21 June 2025

A Century Later: Two Family Trees and Two Vastly Different Family Fortunes

This contrast between college-educated and non-college educated women is stark and oddly fascinating. 

Four forces at play here.

1. Women with a college degree have fewer children.

2. Women who get a college degree are older when they have their first child.

3. Women with a college degree have more wealth.

4. The difference in levels of wealth compounds over time, as does the difference in the number of heirs, or descendants. 

Assumptions:

  • Initial Wealth: $1,000,000 (college) vs. $200,000 (non-college) (based on current data contrasting households with and without a college education)

  • Children per woman: 1.28 (college) vs. 2.8 (non-college) (these are the current rates)

  • Generations: every 30 years (college) vs. 24 years (non-college) (again, these are the current average ages for a first child for women with and without a degree) 

  • Annual wealth growth: 4% (real, after inflation, applied to both the initial $1,000,000 and the initial $200,000)

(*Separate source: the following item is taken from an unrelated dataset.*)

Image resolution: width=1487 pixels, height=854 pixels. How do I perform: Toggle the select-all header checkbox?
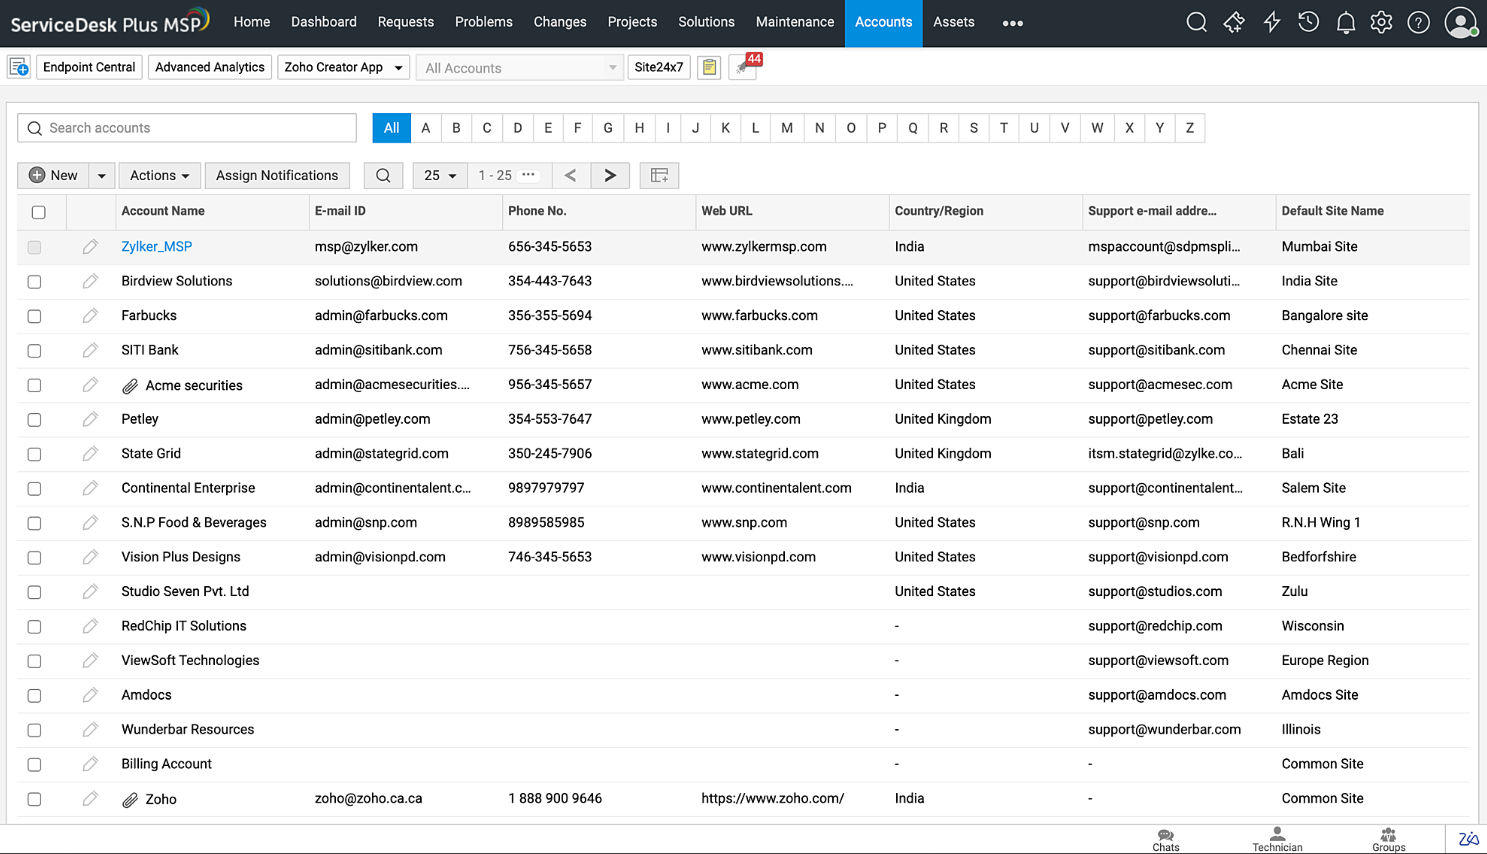(39, 212)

  • Time horizon: 100 years


Results after 100 years:

MetricCollege Degree LineageNon-College Lineage
Total Compounded Wealth$50.5 million$10.1 million
Total Number of Descendants~2.1 people~61.5 people
Wealth Per Descendant (on average)~$24.1 million~$164,300

In simple language, the one million dollars the college-educated household starts with compounded at 4% a year over a century will result in about $50 million. The $200,000 the non-college educated household starts with compounded at 4% a year over a century will result in $10 million. But given the big difference in the number of descendants, the $10 million will be divided over 61 people, whereas the $50 million is divided among only 2 people. So, the heirs of the college educated are vastly outnumbered but have vastly more resources. 

Summary Insight:
College-educated women have fewer descendants who will potentially inherit more wealth. Compounding over time results in her descendants ending up vastly wealthier—about 146× richer per person after 100 years. This curious dynamic is just one more way that differences in wealth can compound over time.